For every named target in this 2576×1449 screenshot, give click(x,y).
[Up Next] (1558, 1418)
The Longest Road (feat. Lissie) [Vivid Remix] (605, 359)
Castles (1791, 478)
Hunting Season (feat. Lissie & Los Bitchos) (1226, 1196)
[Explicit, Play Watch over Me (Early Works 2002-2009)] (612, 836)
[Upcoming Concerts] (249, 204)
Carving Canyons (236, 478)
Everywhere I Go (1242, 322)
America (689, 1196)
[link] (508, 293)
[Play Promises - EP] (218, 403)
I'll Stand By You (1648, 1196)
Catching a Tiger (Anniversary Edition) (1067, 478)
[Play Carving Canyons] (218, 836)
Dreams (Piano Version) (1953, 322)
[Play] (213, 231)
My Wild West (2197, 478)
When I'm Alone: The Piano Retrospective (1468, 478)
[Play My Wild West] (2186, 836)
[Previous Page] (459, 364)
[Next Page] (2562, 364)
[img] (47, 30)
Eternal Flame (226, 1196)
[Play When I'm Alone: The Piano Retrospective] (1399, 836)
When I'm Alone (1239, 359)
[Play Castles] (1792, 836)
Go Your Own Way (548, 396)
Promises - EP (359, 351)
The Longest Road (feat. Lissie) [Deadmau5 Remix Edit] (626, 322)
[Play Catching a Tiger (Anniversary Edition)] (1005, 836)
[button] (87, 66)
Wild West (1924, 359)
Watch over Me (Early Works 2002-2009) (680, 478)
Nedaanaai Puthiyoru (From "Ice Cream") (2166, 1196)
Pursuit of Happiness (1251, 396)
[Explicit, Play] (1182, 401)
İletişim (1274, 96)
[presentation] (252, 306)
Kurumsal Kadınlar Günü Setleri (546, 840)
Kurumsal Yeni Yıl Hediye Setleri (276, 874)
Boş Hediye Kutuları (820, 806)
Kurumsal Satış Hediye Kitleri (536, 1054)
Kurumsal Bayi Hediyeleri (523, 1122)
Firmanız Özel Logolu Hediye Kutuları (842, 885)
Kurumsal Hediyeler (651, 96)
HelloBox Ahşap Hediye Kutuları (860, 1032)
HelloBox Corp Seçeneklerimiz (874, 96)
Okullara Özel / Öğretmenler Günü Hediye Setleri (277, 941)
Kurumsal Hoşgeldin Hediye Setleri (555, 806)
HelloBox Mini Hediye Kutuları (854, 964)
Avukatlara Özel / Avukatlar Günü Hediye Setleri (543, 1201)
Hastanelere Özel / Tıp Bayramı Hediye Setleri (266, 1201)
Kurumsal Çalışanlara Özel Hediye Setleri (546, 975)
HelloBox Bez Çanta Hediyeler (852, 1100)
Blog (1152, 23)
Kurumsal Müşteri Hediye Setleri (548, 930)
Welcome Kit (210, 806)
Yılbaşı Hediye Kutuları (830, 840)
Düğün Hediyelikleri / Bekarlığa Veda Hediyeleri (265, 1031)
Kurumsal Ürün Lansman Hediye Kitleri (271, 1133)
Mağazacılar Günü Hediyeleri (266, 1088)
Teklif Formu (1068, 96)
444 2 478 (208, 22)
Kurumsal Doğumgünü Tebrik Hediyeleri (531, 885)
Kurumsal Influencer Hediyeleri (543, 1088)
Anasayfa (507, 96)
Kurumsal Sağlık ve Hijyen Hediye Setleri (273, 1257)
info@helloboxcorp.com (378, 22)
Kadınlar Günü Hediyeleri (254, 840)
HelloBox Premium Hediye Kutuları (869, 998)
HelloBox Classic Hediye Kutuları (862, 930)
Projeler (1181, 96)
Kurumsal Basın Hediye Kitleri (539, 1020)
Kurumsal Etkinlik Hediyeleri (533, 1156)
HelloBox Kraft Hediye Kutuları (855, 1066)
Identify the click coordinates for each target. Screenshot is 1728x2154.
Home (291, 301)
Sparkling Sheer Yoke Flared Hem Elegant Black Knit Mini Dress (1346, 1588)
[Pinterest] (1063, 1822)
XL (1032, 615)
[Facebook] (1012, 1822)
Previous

| YOUR ASSIGNMENT |
Go through the material and select each line with the string "Catching" in it.

| EXERCISE OUTPUT |
Catching a Tiger (Anniversary Edition) (1067, 478)
[Play Catching a Tiger (Anniversary Edition)] (1005, 836)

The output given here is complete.